◆ **WHAT YOU SHOULD DO**:
Copy the lines below exactly, starting at the one with "This screenshot has width=1160, height=742." and ending at the one with "Viewport: 853px width, 1280px", and leave out any picture.
══ DATA
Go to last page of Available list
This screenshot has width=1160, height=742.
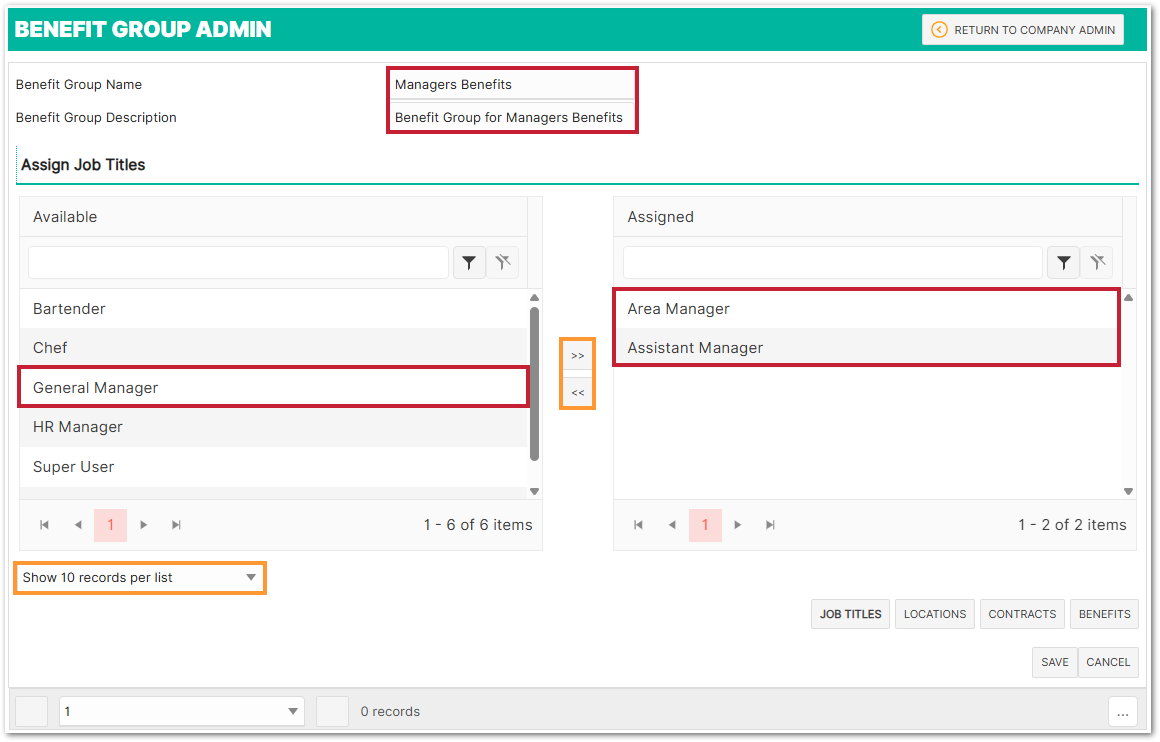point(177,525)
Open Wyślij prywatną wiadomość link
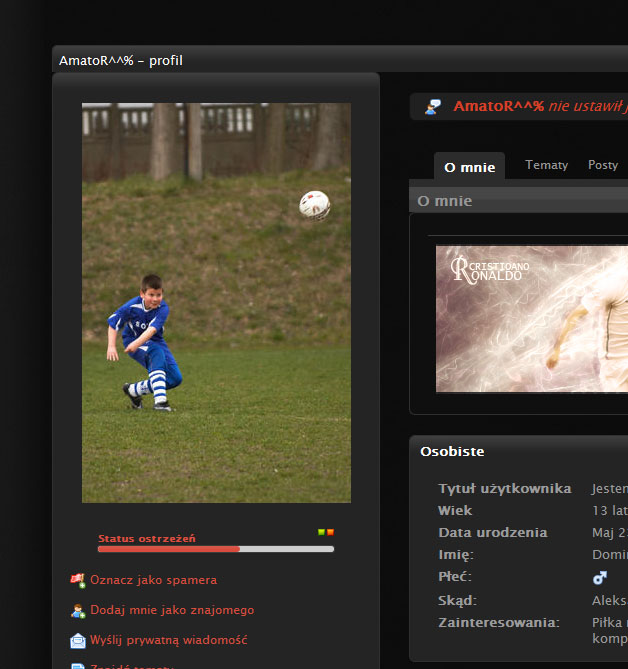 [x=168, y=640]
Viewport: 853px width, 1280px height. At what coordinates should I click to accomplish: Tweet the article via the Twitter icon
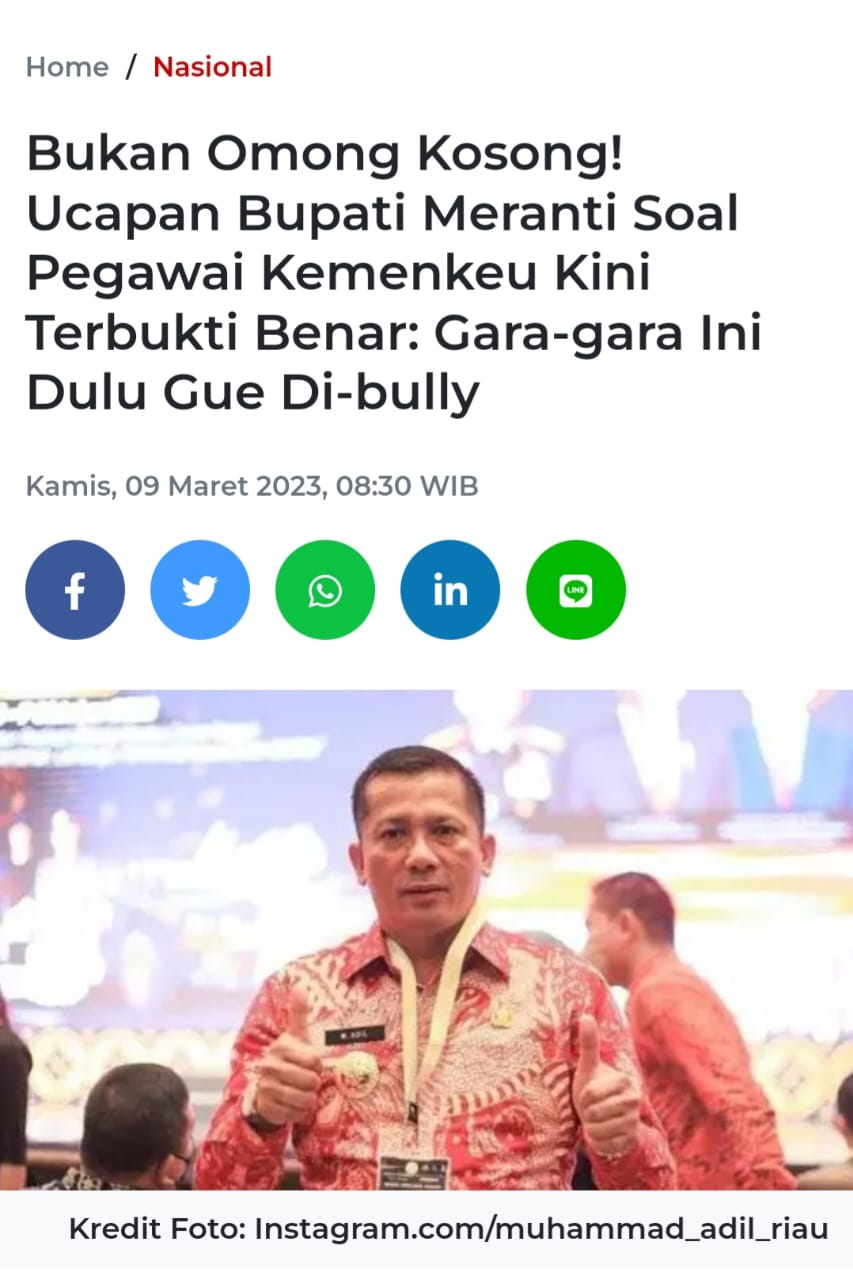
════
══ DATA
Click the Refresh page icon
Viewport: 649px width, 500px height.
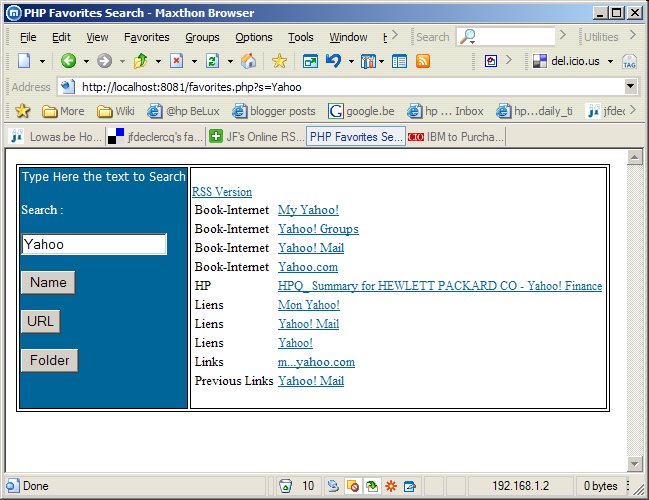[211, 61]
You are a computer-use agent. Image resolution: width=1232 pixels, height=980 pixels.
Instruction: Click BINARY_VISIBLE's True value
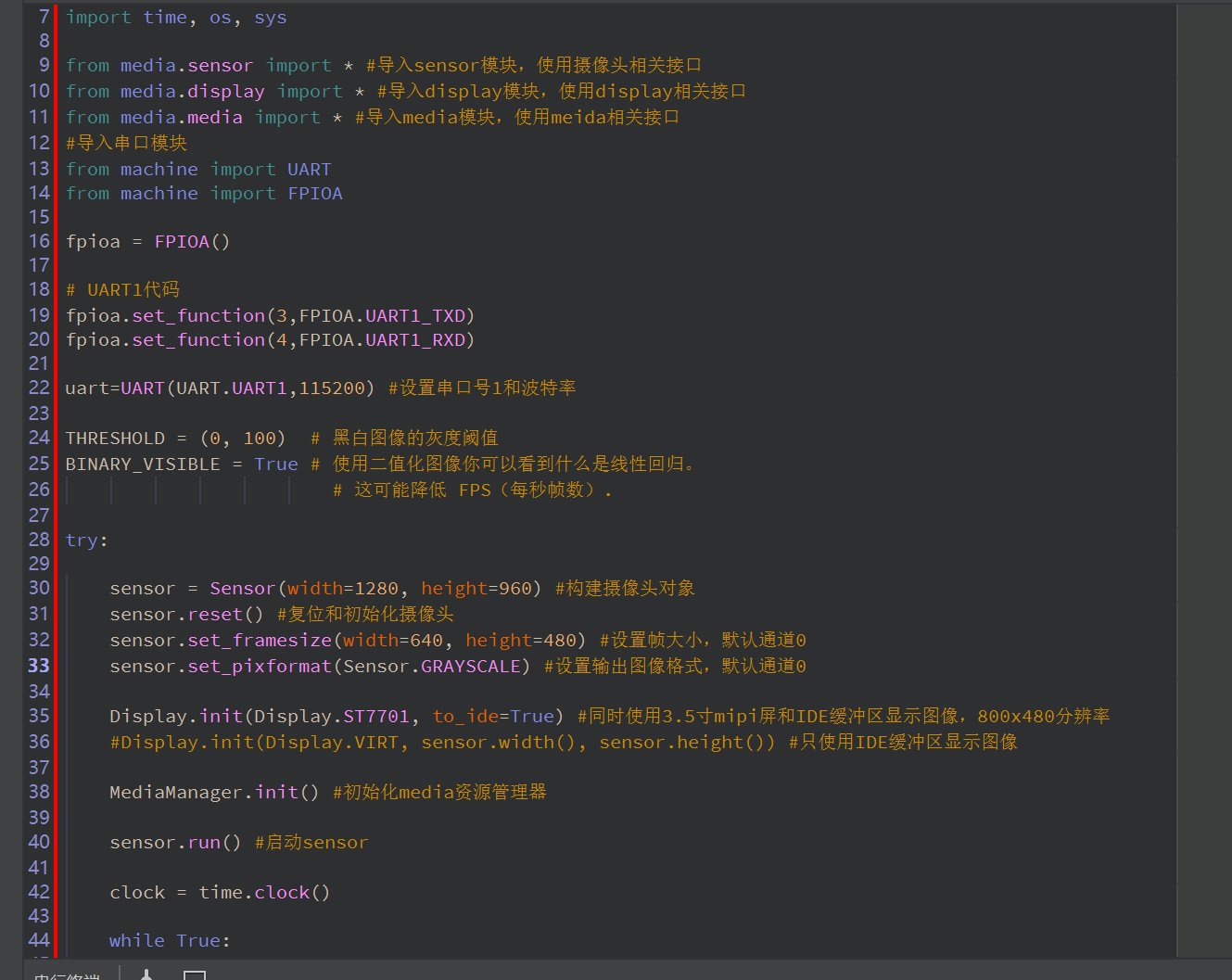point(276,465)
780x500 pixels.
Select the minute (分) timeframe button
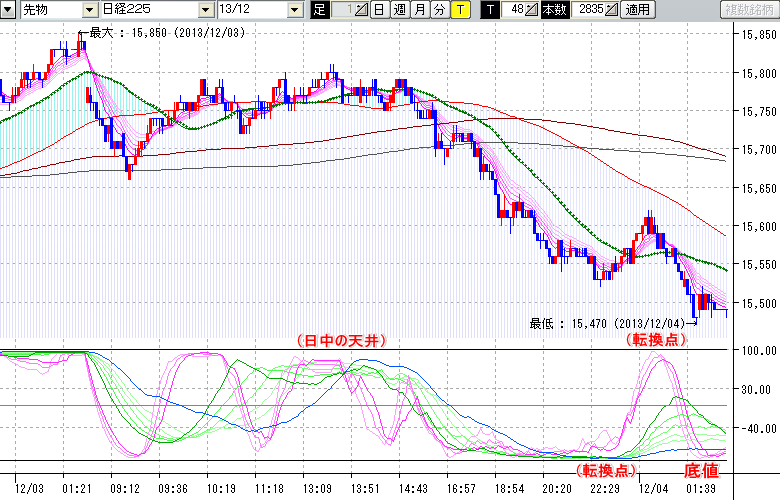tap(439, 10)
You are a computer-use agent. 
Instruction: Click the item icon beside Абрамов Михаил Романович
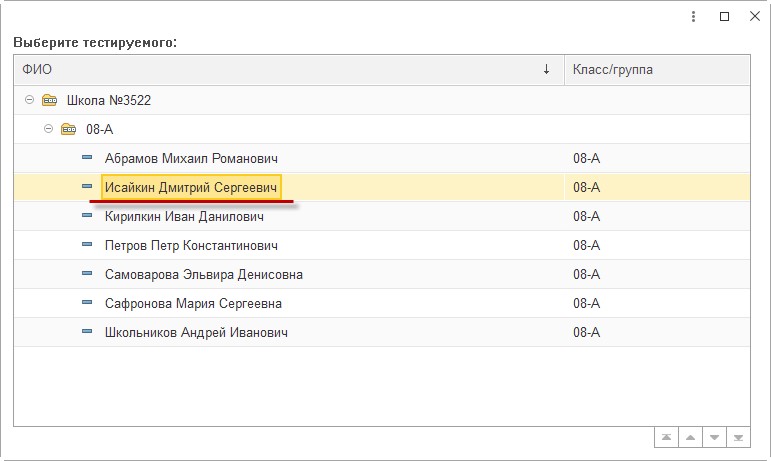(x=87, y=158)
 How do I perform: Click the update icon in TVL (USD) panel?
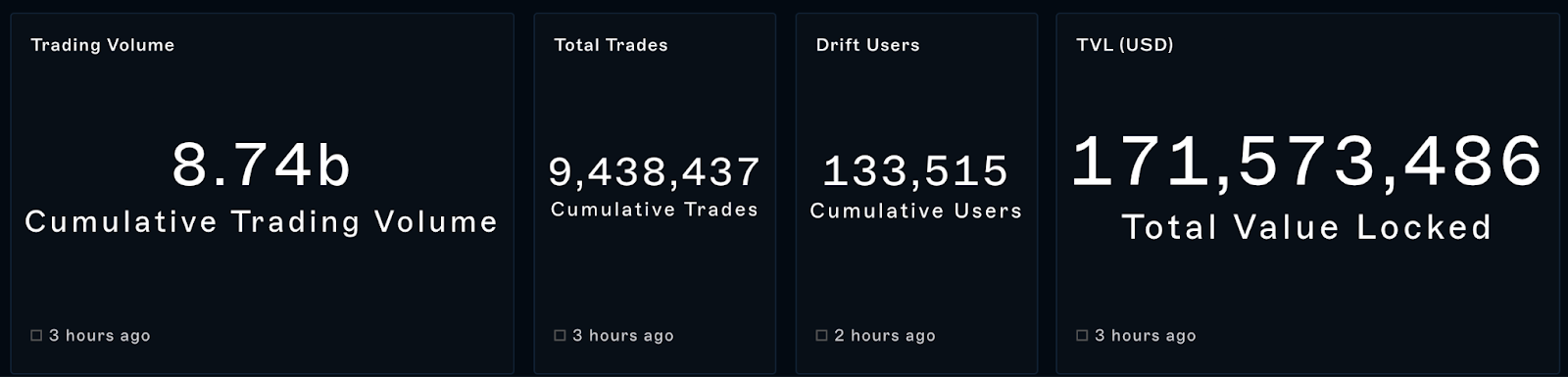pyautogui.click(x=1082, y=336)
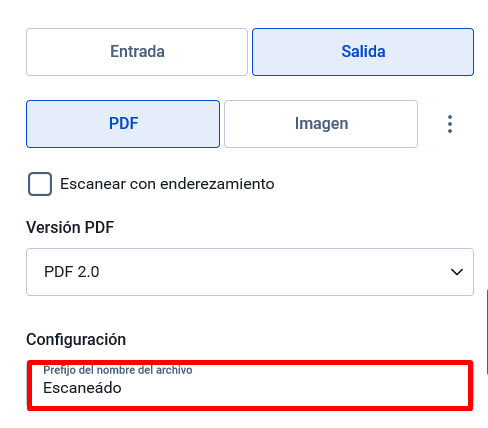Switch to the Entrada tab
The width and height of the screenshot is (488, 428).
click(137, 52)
════
◆ **ANSWER BOX**:
This screenshot has width=1160, height=742.
point(177,525)
Open Wyślij prywatną wiadomość link
 [x=168, y=640]
Viewport: 853px width, 1280px height. At what coordinates should I click to accomplish: Tweet the article via the Twitter icon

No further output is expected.